When exactly do astronauts receive their 'badass soundbite' training?
Universally, they've a knack for memorable space-quips. Apollo 14 veteran Edgar Mitchell gave us "From out there on the moon, international politics look so petty. You want to grab a politician by the scruff of the neck, drag him a quarter of a million miles out and say 'look at that, you son of a b***h'."
John Glenn, the first American to orbit the Earth, described the tension during countdown as "knowing you were sitting on top of two million parts - all built by the lowest bidder on a government contract". My personal favourite analysis of a space shuttle launch comes from real life TOPGUN graduate Hoot Gibson, who flew five of its 135 missions. "You just hear a massive explosion and pray you're going up."
Close your eyes for a second and remember the shuttle. You're imagining the launch, aren't you? An undeniably spectacular sequence of mechanical, chemical and sonic events as 2,000,000kg of hardware, humans and fuel roared off the pad, doing 0-60mph slower than a Honda Civic Type R but breaching the sound barrier less than a minute later, on the way to 17,500mph. Five miles a second.
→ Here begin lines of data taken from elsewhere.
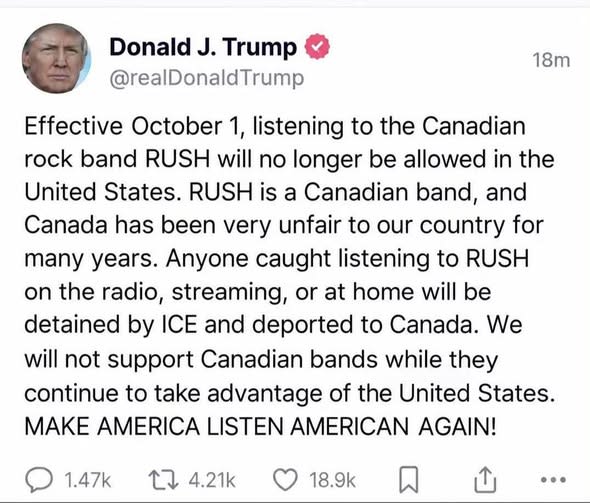View the 4.21k reposts count
The width and height of the screenshot is (590, 503).
pyautogui.click(x=212, y=480)
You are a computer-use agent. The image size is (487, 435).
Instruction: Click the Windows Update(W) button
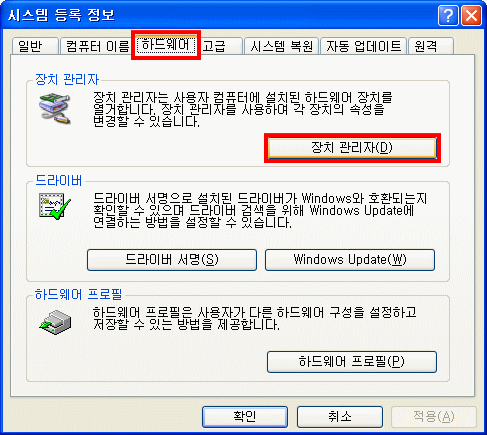tap(350, 260)
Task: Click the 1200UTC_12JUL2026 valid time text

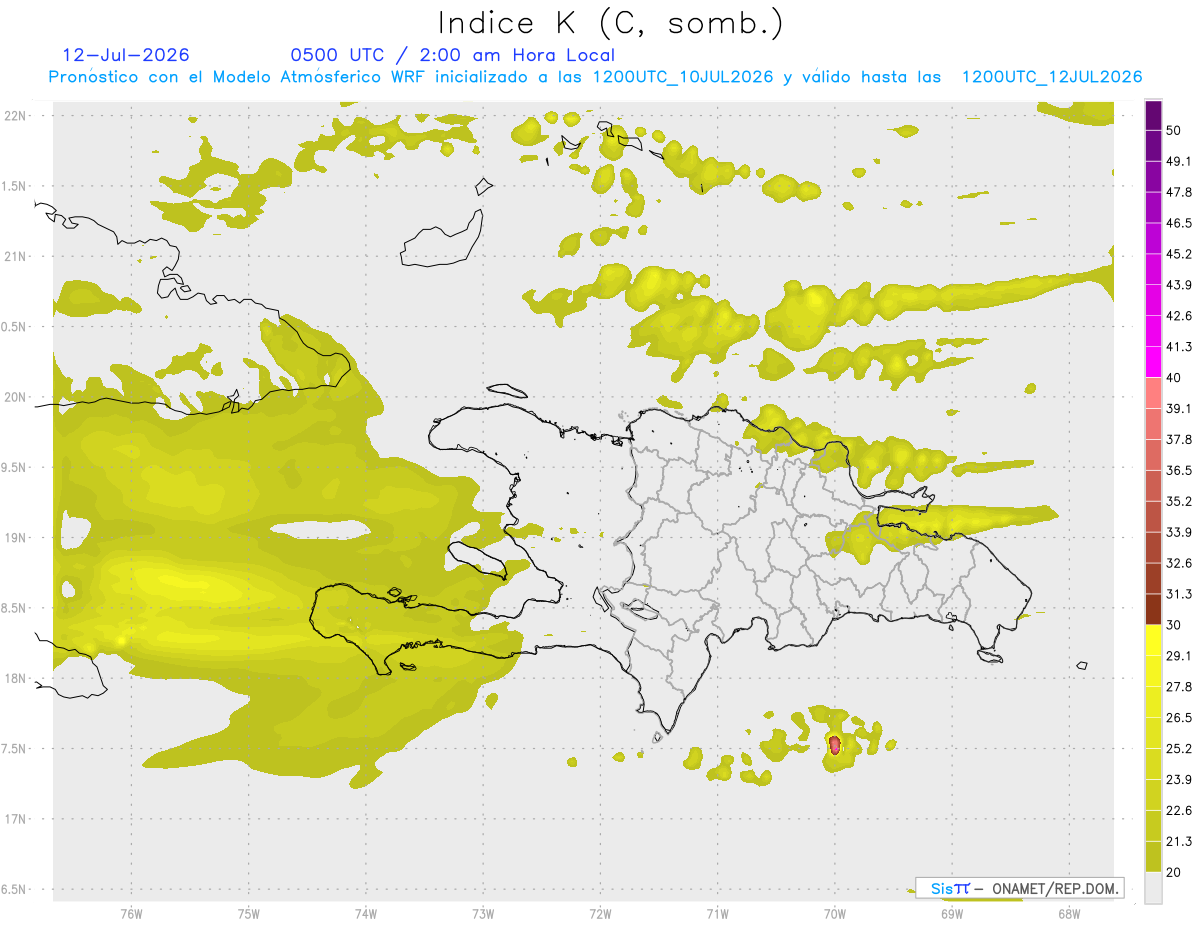Action: click(1052, 77)
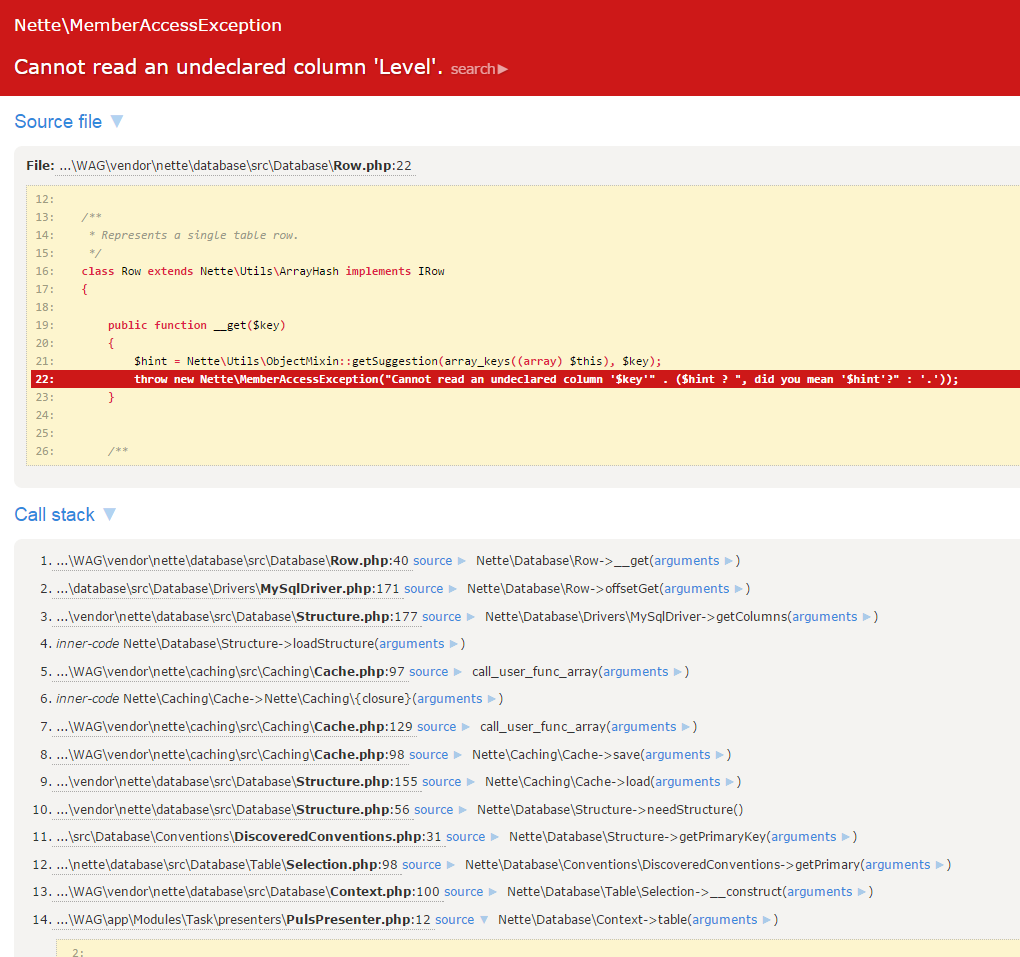1020x957 pixels.
Task: Click the search link beside the error message
Action: point(478,69)
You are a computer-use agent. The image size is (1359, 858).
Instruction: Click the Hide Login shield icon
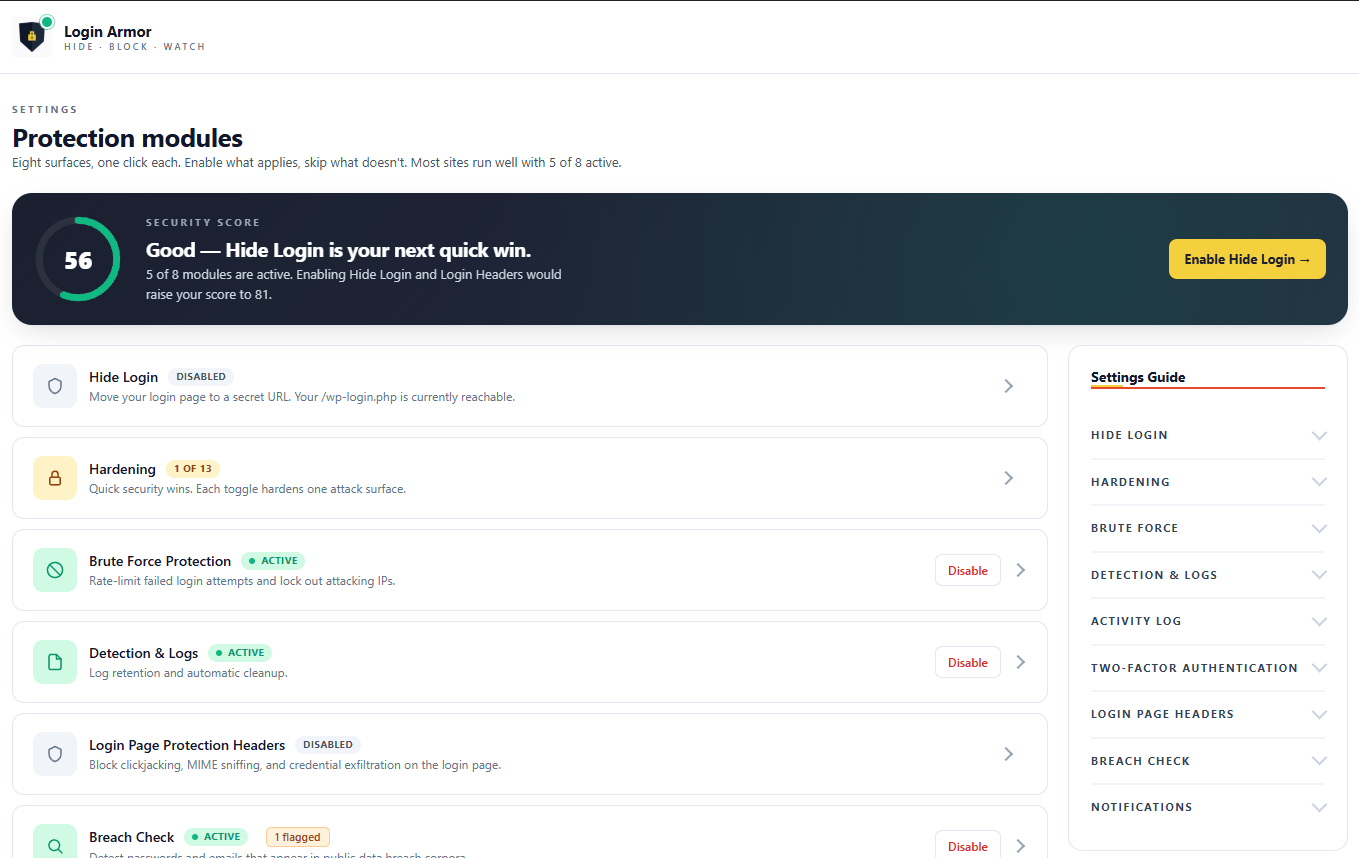click(55, 386)
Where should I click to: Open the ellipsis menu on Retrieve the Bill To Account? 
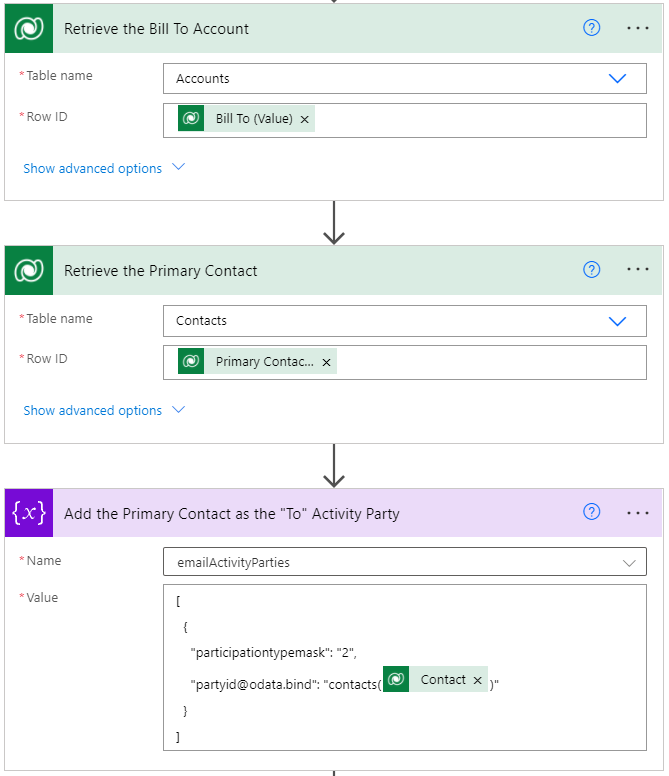coord(638,28)
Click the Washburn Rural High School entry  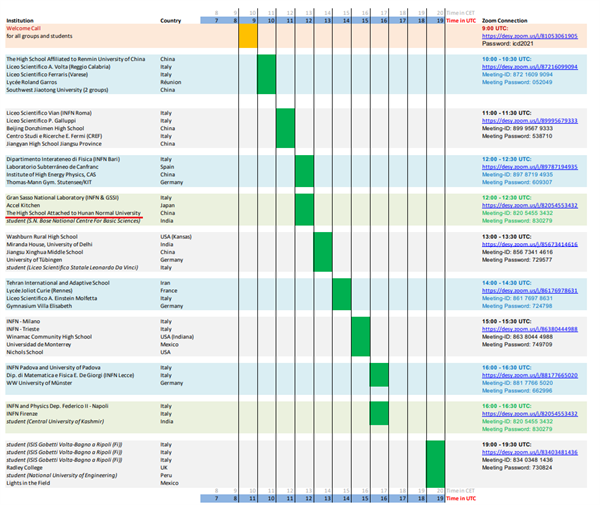click(x=45, y=237)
Bringing the orbiter (that's the black and white winged bit where the astronauts and cargo sit - only when the orange external tank and twin solid rocket boosters (SRBS) were attached was the whole assembly strictly a 'space shuttle') back to Earth was just as treacherous as firing it skywards. As I'm sure you know, the whole point of the shuttle was reusability. Unlike the Mercury and Apollo rockets designed to jettison spent stages into the ocean, the orbiter was Earth's removals lorry, lugging experiments and equipment into orbit then 'gliding' home. The SRBS parachuted into the ocean after launch. Only the relatively cheap liquid hydrogen and oxygen fuel tank was allowed to burn up in the atmosphere.